- Born: 16 February 1960 Cascais, Portugal
- Occupation: Philanthropist,
- Known for: Role in supporting Portuguese food banks
- Children: 5
- Awards: Grand Officer of the Order of Merit

= Isabel Jonet =

President of Portuguese Association of Food Banks

Isabel Jonet (born 1960) is the current president of the Federação Portuguesa dos Bancos Alimentares Contra a Fome (Portuguese Federation of Food Banks Against Hunger) and the founder and a director of ENTRAJUDA, a charity that supports other charities in areas such as management and organization. She was chair of the board of directors of the European Federation of Food Banks between 2012 and 2017.

==Early life==
Maria Isabel Torres Baptista Parreira Jonet was born in Cascais, Portugal on 16 February 1960, one of five children. Her parents were both agronomists. She went to school in Oeiras, to the west of Lisbon. From the age of 12 she was working as a volunteer in her summer holidays, entertaining young children in hospital who were awaiting operations.

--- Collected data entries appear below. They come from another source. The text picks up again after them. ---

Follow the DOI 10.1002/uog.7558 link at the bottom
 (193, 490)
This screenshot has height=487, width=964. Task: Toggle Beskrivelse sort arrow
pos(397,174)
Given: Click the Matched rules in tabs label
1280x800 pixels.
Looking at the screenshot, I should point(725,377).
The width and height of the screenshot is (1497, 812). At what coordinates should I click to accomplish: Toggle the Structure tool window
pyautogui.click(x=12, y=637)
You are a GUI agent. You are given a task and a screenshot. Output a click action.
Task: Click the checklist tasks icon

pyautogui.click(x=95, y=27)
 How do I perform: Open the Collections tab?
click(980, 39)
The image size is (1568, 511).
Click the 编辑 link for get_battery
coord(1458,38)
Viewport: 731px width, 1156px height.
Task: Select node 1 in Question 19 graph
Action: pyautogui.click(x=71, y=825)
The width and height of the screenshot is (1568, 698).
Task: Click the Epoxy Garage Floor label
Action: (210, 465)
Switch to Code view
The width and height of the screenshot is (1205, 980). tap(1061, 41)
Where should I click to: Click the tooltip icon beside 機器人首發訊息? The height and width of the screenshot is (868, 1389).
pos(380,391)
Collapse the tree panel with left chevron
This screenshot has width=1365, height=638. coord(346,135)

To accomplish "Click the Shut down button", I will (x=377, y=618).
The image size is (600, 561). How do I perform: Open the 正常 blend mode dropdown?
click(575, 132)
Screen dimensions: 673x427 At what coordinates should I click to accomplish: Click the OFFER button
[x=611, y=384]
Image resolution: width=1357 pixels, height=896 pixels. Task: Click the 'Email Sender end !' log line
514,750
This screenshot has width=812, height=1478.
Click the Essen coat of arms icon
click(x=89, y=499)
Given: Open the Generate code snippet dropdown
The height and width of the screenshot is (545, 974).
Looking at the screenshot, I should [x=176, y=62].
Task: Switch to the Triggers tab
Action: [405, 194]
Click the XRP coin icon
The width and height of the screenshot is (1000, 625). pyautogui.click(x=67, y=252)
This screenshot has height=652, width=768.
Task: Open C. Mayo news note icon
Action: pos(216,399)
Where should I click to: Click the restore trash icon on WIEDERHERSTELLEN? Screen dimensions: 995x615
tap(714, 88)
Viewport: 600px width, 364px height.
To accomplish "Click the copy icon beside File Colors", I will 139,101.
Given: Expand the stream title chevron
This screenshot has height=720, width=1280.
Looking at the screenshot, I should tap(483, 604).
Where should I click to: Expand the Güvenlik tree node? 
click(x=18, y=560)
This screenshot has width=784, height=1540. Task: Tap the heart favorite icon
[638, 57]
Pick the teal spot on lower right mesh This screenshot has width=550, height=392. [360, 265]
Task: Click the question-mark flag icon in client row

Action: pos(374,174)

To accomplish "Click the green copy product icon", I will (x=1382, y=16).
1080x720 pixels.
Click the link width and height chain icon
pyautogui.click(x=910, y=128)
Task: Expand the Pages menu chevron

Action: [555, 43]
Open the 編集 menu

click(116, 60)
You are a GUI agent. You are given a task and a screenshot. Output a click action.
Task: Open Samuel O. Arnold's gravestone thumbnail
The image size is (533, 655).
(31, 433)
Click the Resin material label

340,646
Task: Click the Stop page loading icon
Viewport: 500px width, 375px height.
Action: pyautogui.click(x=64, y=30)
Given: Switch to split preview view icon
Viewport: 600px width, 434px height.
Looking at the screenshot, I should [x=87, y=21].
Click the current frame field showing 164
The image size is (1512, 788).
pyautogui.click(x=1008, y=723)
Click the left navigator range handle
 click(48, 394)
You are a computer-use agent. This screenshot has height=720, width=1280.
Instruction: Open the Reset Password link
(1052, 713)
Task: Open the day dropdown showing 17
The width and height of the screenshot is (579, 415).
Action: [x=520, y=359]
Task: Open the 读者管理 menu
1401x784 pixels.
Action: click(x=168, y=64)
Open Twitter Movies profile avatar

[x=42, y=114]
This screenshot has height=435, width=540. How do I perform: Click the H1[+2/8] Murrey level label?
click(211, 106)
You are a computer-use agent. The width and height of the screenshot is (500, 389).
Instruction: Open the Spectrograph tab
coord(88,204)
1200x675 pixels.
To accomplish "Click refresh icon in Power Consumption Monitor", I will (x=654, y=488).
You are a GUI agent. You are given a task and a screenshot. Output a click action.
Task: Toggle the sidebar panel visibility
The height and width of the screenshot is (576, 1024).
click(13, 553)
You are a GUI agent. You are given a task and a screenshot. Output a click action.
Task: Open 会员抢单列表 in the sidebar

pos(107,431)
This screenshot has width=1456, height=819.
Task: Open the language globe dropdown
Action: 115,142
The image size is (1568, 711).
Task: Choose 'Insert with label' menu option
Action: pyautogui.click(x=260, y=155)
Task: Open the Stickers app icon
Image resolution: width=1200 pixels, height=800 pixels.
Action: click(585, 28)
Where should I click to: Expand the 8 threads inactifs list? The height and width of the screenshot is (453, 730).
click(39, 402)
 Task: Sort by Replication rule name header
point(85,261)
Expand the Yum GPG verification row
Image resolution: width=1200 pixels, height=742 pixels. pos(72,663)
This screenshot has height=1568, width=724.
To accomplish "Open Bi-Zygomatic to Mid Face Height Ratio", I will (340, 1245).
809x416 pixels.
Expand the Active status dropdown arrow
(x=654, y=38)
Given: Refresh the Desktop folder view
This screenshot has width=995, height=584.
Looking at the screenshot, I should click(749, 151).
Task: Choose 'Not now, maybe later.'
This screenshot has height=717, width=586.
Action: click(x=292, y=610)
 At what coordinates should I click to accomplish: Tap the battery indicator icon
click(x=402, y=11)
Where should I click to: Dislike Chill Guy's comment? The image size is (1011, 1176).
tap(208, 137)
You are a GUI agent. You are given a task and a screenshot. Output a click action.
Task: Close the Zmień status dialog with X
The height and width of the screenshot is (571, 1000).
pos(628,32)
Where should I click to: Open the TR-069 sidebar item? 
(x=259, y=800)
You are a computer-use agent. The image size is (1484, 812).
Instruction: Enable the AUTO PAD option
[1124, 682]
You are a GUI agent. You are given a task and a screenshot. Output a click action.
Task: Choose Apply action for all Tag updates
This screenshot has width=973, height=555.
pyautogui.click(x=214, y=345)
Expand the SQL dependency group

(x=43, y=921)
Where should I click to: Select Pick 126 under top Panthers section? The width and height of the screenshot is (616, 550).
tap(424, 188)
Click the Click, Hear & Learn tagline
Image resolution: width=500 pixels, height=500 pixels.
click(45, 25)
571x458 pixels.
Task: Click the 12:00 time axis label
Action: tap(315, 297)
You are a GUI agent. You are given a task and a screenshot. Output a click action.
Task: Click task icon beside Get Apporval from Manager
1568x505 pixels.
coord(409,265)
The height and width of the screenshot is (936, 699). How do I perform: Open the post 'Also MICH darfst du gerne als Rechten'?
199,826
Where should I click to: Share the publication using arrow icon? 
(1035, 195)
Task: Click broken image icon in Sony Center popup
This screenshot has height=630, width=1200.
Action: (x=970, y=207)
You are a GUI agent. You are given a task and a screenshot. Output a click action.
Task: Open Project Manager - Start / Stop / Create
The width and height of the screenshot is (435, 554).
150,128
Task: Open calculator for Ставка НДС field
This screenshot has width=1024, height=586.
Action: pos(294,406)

Jonet has a degree in Economics from the Faculty of Human Sciences of the Catholic University of Portugal. After graduating, she took a job in the insurance industry. She married and moved to Brussels for eight years, where her husband had been posted as a journalist, and where she also worked, initially in the insurance industry and then as a translator for the European Commission. The couple have five children.

==Charitable activities==
Returning to Portugal in 1994, Jonet worked part time but also started to volunteer at the Lisbon food bank for two afternoons a week. Within a month she was on the Bank's management board. She continues to do shifts, as one of around 40,000 such volunteers in Portugal, but is now a full-time volunteer for the Portuguese food-bank movement. She is president of the Portuguese Federation of Food Banks Against Hunger and of the Food Bank Against Hunger in Lisbon. The former raises food for around 2,600 outlets that provide food to over 400,000 people.

In November 2012, a public petition was raised to try to persuade the Association to remove Jonet from her position, due to controversial statements she made at a time of austerity, such as "we will have to relearn to live poorer" and "if we don’t have money to eat steaks every day, we can't eat steaks every day". However, in response to this petition, others, with many more signatures, emerged in her defence. Jonet was chair of the Board of Directors of the European Federation of Food Banks between 2012 and 2017.

In 2004, Jonet founded ENTRAJUDA, an innovative project, inspired by the food banks, that aims to provide charitable organizations with management and organizational tools and resources that can be shared to increase their efficiency. To do this she has launched various projects, including those facilitating exchange of volunteers, a bank of donated goods, and an equipment bank.

==Honours and awards==
- 2005. Human Rights Award, awarded by the Assembly of the Republic of Portugal to the Food Bank Against Hunger.
- 2006. Career Award, from the Catholic University of Portugal.
- 2007. Dona Antónia Ferreira Award
- 2011. Prémio Femina for acts of Humanitarianism in favour of the dignity and rights of the human being.
- 2017. Grand Officer of the Order of Merit, a Portuguese national award.
- 2019. António Quadros Foundation Award.
- 2019. Personality of the Year. O Mirante newspaper.